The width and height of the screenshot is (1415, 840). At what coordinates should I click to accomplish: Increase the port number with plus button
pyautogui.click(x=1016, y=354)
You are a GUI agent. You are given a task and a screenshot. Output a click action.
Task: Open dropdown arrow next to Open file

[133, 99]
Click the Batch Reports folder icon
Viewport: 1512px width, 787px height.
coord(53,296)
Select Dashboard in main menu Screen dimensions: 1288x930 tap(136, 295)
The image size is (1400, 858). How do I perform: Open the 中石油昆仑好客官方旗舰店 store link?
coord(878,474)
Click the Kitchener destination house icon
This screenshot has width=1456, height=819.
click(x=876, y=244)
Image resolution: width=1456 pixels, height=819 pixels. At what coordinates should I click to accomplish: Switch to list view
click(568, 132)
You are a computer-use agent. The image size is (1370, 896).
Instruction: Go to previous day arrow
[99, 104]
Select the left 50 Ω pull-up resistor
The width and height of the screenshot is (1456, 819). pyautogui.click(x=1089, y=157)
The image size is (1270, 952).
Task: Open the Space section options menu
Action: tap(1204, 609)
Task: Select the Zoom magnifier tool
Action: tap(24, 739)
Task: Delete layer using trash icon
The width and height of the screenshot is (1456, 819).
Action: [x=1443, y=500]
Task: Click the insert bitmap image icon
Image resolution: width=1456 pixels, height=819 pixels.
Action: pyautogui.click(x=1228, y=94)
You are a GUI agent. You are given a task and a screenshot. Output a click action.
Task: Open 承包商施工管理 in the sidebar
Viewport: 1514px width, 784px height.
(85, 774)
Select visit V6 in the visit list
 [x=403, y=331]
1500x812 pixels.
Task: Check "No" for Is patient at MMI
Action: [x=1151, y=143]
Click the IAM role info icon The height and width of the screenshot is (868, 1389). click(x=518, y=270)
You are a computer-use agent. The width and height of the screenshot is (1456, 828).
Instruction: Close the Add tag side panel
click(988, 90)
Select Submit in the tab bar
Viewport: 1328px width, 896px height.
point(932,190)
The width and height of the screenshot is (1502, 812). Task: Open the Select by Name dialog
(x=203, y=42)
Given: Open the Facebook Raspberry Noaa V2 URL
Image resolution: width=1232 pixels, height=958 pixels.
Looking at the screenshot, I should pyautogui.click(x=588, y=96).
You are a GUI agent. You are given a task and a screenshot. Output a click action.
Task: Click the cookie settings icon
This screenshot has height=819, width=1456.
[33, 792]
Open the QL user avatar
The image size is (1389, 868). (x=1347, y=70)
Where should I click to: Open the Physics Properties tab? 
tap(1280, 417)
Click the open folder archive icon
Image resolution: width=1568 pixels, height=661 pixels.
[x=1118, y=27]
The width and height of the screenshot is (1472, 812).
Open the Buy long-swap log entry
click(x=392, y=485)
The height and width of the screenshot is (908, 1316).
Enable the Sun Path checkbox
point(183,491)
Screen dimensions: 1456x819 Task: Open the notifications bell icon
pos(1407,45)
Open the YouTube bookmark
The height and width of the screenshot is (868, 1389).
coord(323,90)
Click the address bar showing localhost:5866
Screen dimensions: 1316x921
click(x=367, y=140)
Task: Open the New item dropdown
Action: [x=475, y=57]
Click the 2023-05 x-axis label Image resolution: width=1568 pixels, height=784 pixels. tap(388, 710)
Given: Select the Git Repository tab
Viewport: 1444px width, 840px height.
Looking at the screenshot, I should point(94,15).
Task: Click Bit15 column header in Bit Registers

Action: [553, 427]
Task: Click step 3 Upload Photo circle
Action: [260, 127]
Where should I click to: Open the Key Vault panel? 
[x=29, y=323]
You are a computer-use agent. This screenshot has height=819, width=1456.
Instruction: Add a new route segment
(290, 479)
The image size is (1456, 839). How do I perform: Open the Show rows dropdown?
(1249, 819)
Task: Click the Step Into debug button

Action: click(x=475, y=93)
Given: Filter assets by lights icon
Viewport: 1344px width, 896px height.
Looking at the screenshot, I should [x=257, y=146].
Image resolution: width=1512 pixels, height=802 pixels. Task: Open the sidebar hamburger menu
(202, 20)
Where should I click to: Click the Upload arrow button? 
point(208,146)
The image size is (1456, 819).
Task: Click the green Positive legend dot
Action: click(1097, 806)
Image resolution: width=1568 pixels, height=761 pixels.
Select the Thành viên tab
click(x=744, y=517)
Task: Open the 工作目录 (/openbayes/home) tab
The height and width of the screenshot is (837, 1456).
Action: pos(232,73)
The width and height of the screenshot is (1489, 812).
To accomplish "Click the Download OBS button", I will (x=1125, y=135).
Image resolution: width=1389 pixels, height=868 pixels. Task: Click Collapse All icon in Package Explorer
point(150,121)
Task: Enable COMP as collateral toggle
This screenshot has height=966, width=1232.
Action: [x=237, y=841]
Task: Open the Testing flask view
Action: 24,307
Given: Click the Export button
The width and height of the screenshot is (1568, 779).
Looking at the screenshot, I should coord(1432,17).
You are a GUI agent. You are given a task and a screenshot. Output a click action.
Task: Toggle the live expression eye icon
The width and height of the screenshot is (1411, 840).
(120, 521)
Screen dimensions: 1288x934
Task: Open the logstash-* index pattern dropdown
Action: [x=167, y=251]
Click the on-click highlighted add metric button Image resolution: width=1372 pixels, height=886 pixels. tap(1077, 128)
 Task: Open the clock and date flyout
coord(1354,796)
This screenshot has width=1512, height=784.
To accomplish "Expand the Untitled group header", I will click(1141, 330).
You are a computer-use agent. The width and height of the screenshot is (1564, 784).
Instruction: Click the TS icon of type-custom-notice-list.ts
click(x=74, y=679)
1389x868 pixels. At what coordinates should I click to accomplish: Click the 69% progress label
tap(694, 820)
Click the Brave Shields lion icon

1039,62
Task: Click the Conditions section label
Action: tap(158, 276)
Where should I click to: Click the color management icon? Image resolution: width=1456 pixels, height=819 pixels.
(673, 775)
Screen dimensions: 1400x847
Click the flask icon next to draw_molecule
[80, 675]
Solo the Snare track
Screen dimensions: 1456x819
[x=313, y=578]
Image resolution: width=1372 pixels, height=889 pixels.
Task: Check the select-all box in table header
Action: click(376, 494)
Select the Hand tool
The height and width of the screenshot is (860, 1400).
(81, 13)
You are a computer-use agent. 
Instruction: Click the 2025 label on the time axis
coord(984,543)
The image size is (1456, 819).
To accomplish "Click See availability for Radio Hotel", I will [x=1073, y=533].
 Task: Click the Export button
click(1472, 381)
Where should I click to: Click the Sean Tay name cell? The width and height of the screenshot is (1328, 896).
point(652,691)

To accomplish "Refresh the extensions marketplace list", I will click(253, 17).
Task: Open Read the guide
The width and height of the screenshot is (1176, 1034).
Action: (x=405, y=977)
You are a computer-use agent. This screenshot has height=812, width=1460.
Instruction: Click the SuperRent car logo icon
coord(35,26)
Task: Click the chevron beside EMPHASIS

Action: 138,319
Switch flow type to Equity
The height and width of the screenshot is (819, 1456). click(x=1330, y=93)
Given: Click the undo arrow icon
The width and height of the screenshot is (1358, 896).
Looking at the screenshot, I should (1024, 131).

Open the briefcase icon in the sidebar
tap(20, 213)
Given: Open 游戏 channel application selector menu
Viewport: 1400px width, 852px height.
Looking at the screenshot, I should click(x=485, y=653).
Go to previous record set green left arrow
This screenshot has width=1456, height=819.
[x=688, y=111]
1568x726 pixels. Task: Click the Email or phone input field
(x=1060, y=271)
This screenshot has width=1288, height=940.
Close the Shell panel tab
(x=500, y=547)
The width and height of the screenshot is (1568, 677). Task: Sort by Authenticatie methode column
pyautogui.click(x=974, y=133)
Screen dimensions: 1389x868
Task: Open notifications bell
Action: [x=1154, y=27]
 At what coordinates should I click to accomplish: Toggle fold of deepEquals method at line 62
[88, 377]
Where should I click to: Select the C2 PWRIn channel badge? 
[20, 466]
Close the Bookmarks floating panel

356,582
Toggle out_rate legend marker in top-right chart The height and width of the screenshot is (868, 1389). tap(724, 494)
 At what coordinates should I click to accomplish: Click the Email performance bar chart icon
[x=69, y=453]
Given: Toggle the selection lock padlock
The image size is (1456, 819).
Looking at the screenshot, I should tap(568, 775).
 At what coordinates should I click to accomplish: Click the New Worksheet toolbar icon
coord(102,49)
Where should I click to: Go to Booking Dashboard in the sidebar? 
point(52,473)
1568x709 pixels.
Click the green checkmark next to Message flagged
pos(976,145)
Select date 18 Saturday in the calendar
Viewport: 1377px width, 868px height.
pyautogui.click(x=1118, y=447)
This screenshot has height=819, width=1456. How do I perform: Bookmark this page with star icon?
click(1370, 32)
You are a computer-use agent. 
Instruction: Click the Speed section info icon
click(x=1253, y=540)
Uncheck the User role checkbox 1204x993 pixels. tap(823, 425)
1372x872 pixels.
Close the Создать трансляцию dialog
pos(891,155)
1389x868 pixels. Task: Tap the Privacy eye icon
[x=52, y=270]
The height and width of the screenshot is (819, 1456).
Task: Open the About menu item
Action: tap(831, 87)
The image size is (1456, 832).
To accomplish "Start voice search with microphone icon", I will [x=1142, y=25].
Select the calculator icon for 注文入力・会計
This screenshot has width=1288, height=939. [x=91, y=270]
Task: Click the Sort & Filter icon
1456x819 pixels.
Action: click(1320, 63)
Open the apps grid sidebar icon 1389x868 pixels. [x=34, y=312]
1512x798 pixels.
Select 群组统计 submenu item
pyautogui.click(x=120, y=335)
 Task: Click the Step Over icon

### What is expected
Would you count the lines of the listing above that hold the string "role" and give only the resulting number?

### Result of this exercise
2